山崎は顰め面で雑巾を絞り、床を拭き上げる。弥月も倣おうとしたが、「もう行く準備をするといい」と促した。
「これと~、これと~、赤しかないのは寂しいけれど~」
「…楽しそうだな」
「へーーんしんッ!って感じがして、黒髪女装は面白いです」
「…」
それでいいのか?
なんとも言えない気持ちになったが、鏡の向こうで、段々と仕上がっていく彼女に見惚れる。
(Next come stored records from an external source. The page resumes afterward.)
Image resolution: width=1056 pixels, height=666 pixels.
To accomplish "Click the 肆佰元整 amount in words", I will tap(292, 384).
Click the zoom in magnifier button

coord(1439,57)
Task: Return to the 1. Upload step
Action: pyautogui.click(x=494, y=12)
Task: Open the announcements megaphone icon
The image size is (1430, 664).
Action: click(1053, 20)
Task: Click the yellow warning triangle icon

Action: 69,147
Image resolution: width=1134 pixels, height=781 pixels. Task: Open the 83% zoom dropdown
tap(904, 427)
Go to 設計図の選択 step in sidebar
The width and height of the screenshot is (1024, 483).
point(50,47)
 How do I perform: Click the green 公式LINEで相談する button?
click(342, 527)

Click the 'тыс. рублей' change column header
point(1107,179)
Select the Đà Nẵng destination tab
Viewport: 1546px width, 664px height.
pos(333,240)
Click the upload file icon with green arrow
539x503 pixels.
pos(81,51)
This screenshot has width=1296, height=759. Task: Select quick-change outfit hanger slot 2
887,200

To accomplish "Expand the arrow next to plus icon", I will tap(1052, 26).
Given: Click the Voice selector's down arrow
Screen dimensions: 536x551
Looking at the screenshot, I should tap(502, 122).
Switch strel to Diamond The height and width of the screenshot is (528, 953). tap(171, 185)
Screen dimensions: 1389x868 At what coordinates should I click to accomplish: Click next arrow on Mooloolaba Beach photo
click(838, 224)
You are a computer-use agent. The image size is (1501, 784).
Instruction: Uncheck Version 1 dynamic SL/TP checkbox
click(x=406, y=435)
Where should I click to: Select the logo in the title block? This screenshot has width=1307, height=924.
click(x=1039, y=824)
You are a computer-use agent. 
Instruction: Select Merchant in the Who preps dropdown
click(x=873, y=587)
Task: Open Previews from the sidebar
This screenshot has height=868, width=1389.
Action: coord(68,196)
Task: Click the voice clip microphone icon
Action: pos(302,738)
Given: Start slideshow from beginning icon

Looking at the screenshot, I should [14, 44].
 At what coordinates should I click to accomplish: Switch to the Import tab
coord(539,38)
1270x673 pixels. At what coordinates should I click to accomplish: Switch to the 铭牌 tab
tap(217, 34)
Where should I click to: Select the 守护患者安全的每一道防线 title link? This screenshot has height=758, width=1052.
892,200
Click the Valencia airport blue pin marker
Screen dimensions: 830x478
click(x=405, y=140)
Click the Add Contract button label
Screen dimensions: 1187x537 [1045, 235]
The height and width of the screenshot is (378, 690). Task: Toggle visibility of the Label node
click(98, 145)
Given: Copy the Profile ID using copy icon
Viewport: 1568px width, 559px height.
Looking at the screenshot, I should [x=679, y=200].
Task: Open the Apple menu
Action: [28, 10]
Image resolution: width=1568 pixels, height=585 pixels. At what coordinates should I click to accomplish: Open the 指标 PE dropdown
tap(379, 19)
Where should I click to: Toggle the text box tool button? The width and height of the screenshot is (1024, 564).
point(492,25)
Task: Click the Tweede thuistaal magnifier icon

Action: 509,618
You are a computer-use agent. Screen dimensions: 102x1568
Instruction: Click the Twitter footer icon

眉に墨が入り、目尻と頬に赤が差す。指で救った紅をトントンと唇にあてる。目をパチパチとさせて、少し気の強そうな顔で自分に向かって笑んだ。それから、こちらに顔を向けてニッと笑う。
「おっけー! どうですか?」
「どう…」
「どうですかっ!?」
「…綺麗だ」
「ありがとうございます!」
失敗した…世辞と思われた…
どうしても圧に負けてしまう。目力が強くなるのだから、勢いつけて来ないでほしい。
可愛いなんて言えるはずがない
思ってしまったら、二人きりがこんなに辛いのに
「烝さんも一緒に湯屋行きませんか?」
「俺は…」
水浴びでいい、と言いかけた。
「…いや、行く。待ってくれ、着物を変える」
「そのままでも」
「俺が一緒に歩いているのを見られると、君と知られる可能性がある」
「なら、後から」
「すぐ着替える」
「…そう、ですか?」
弥月は「まだ話したい事があるのかな?」と思う。まさか自分と並んで歩く姿を想像して、山崎が弾んだ気分になっただけということは、弥月は想像だにしなかった。